Below are some records. Write out the lines from the one containing "You are a computer-use" to the last line, word for word, leaving out pictures.

▼

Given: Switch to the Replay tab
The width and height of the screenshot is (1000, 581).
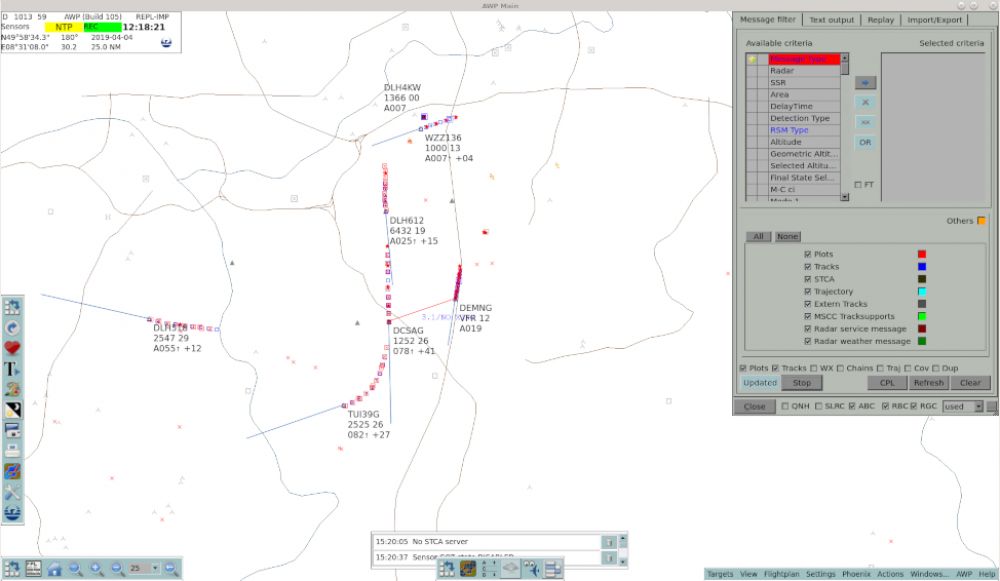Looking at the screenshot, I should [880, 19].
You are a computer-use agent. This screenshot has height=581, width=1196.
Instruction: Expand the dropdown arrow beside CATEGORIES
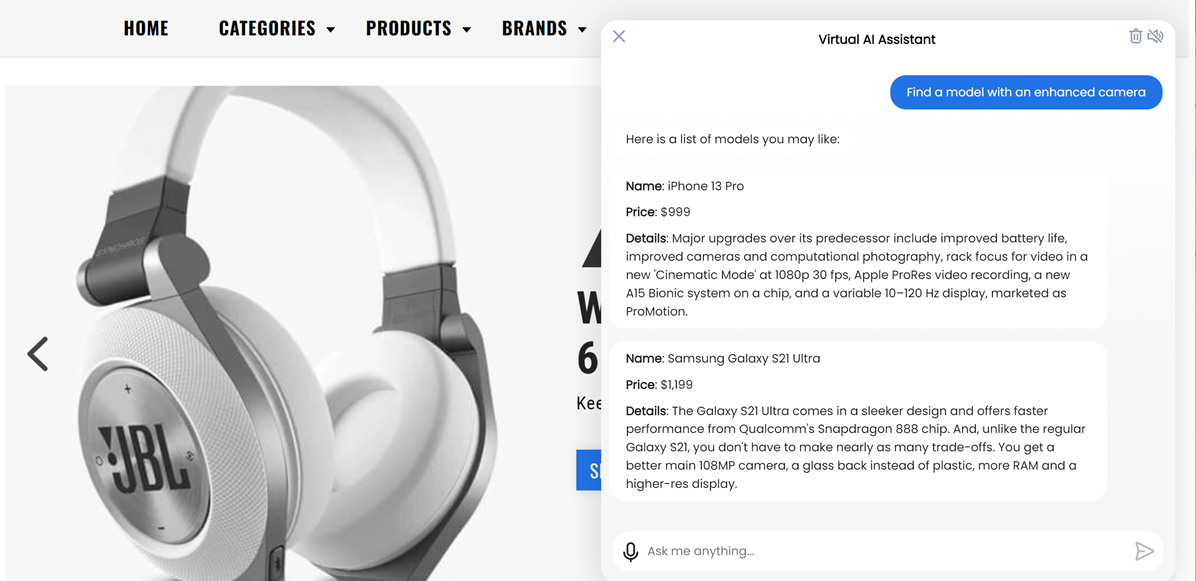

▲

— WRITTEN ANSWER —
You are a computer-use agent. This screenshot has height=581, width=1196.
Instruction: Expand the dropdown arrow beside CATEGORIES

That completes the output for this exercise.